**WHAT YOU ARE ASKED TO DO:**
Your answer must restate each entry below word for word, with no pictures in it.

**DATASET RECORDS:**
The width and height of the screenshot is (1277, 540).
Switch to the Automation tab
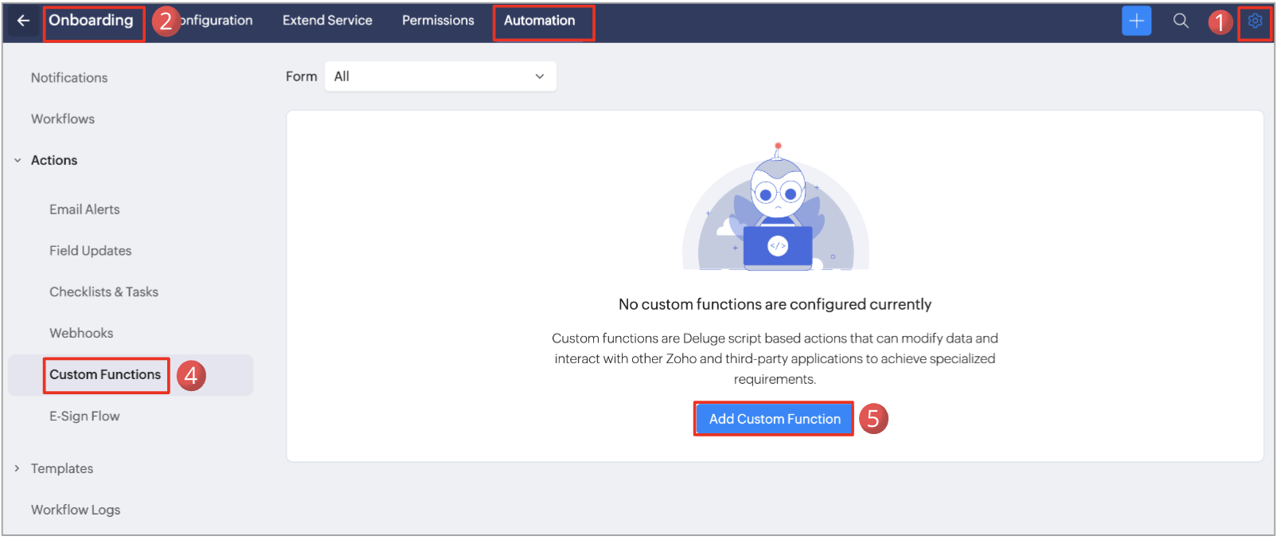point(539,21)
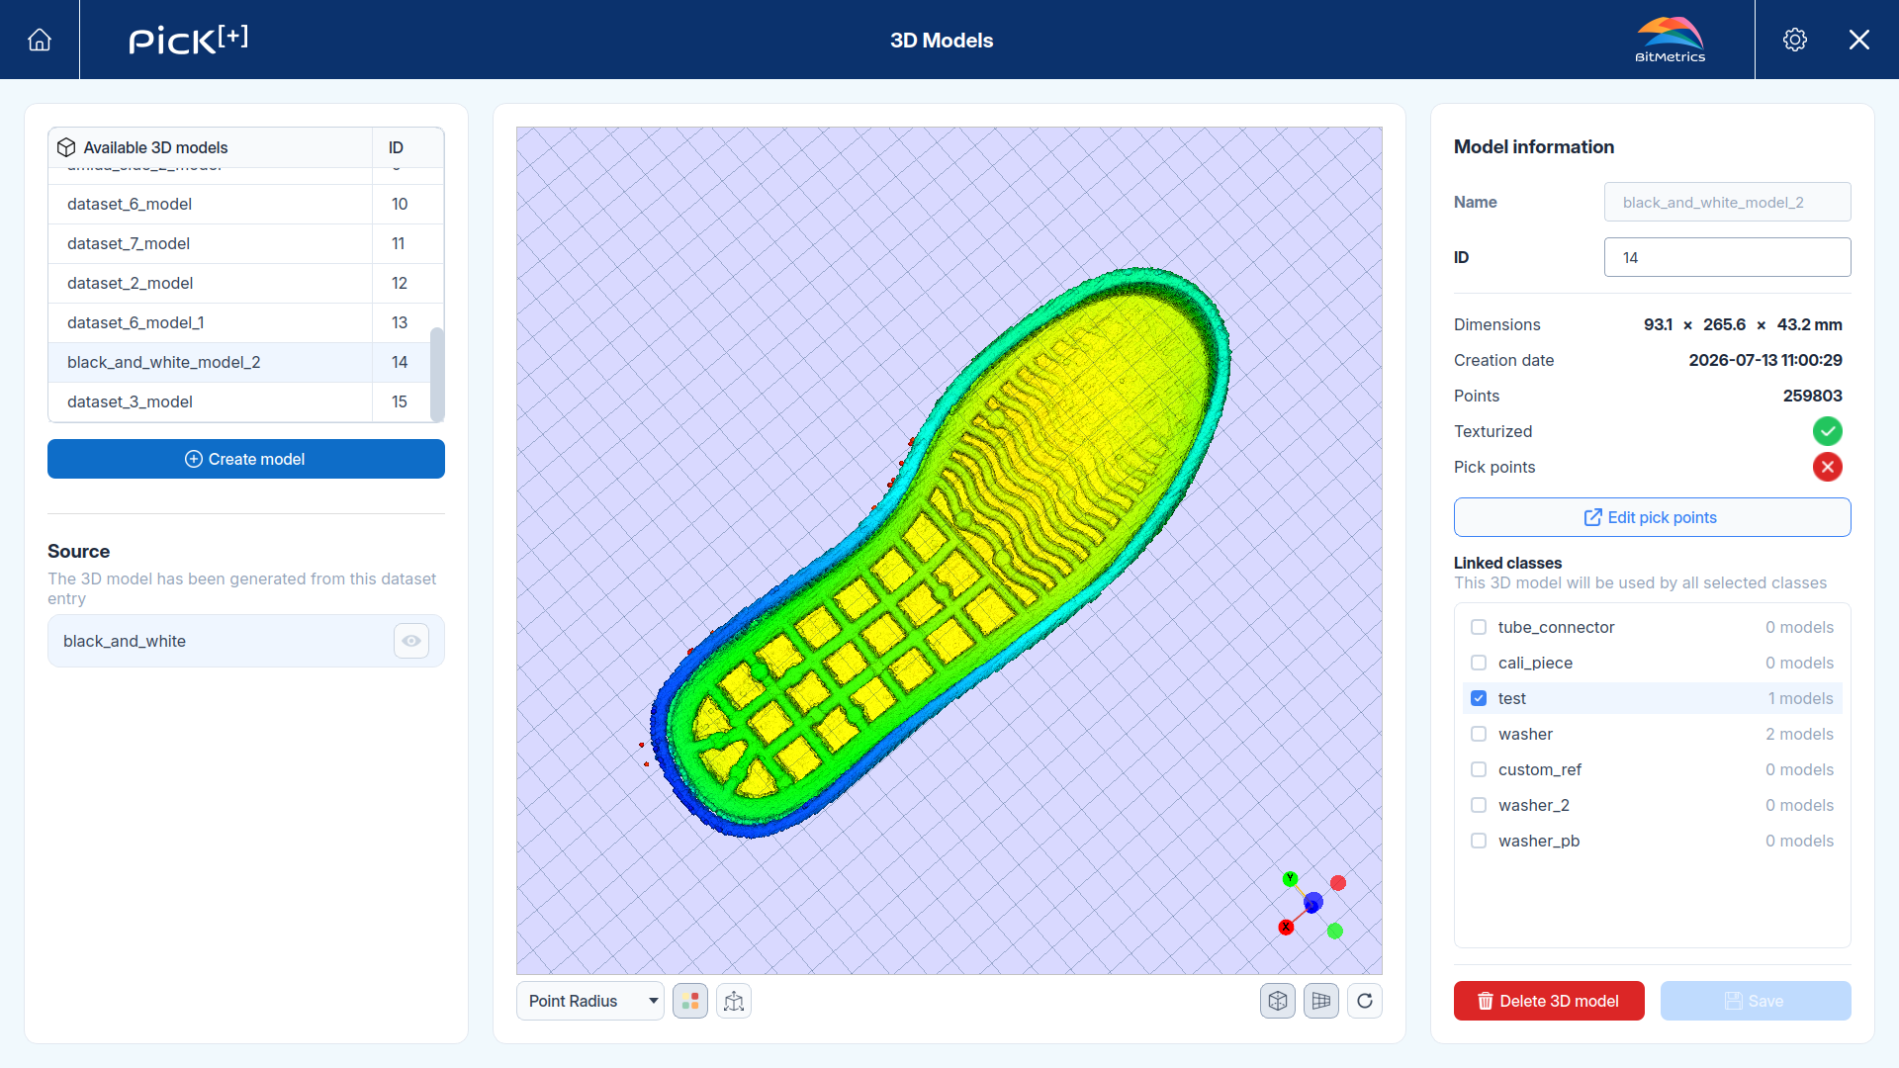Reset the 3D view with refresh icon
Image resolution: width=1899 pixels, height=1068 pixels.
1365,1001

**SOLUTION TO THIS EXERCISE:**
The width and height of the screenshot is (1277, 540).
Switch to the Automation tab
point(539,21)
Reset the 3D view with refresh icon
Image resolution: width=1899 pixels, height=1068 pixels.
1365,1001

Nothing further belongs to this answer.